Exercise: Rewrite the passage of the Fortnite article starting at "Fortnite Battle Royale clocked" and ending at "and trusted players.", replacing "strangers" with "unfamiliar players".
***** Text section
Is playing Fortnite a problem?

Ask any young person if they’ve heard of Fortnite and most will tell you yes. Some will demonstrate dance moves from the popular game, such as The Floss and The Wiggle. Others won’t even look up at you while engrossed in actually playing Fortnite, or watching those who are via a livestream.

For those of you who haven’t heard of Fortnite, its a video game originally released in July 2017 as a cooperative survival game. Spin off game, and now the more well known, Fortnite Battle Royale was released in September 2017 allowing up to 100 players to battle to be the last surviving person or team.

Who’s playing?

Fortnite Battle Royale clocked up over 10 million players within two weeks of its release. As of mid-June 2018, there are now more than 125 million players across the globe, according to game developer Epic Games.

That’s a lot of people, and a lot of strangers, which can be a worry for those with young children who are fans of the game. Voice chat helps players connect to others all over the world – but who are your children connected to and what are they talking about?

Here’s your first tip – voice chat isn’t mandatory and can be switched off if it is a concern. It can also be turned back on when your child is playing with known and trusted players.

Pay to play?

Fortnite Battle Royale is freely available on multiple platforms including PC, Mac, Xbox, PS4, and mobile devices. While the game itself is ‘free’, Fortnite has many in-game purchases available, most notably for ‘skins’ which are costumes for characters.
**********
***** Exercise data
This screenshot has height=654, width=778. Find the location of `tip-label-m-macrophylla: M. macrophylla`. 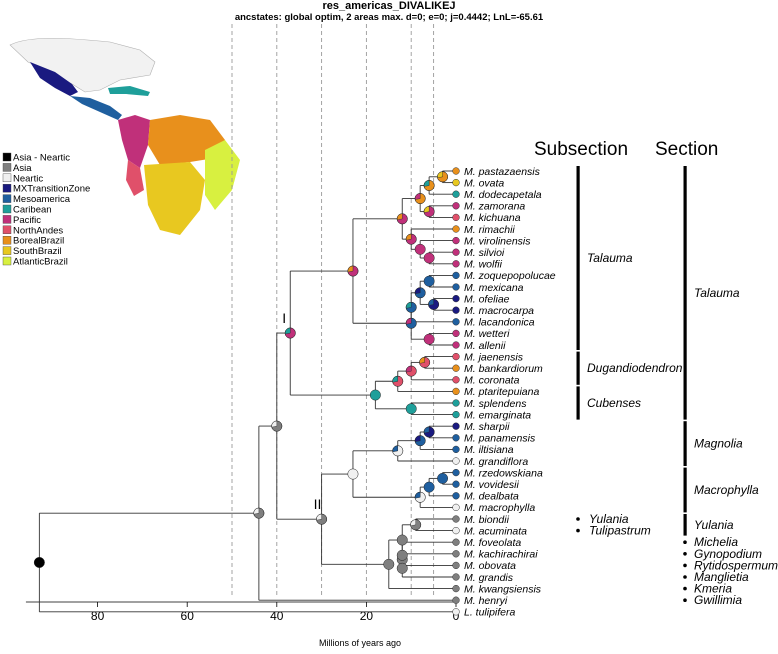

tip-label-m-macrophylla: M. macrophylla is located at coordinates (500, 508).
**********
The answer:
Fortnite Battle Royale clocked up over 10 million players within two weeks of its release. As of mid-June 2018, there are now more than 125 million players across the globe, according to game developer Epic Games.

That’s a lot of people, and a lot of unfamiliar players, which can be a worry for those with young children who are fans of the game. Voice chat helps players connect to others all over the world – but who are your children connected to and what are they talking about?

Here’s your first tip – voice chat isn’t mandatory and can be switched off if it is a concern. It can also be turned back on when your child is playing with known and trusted players.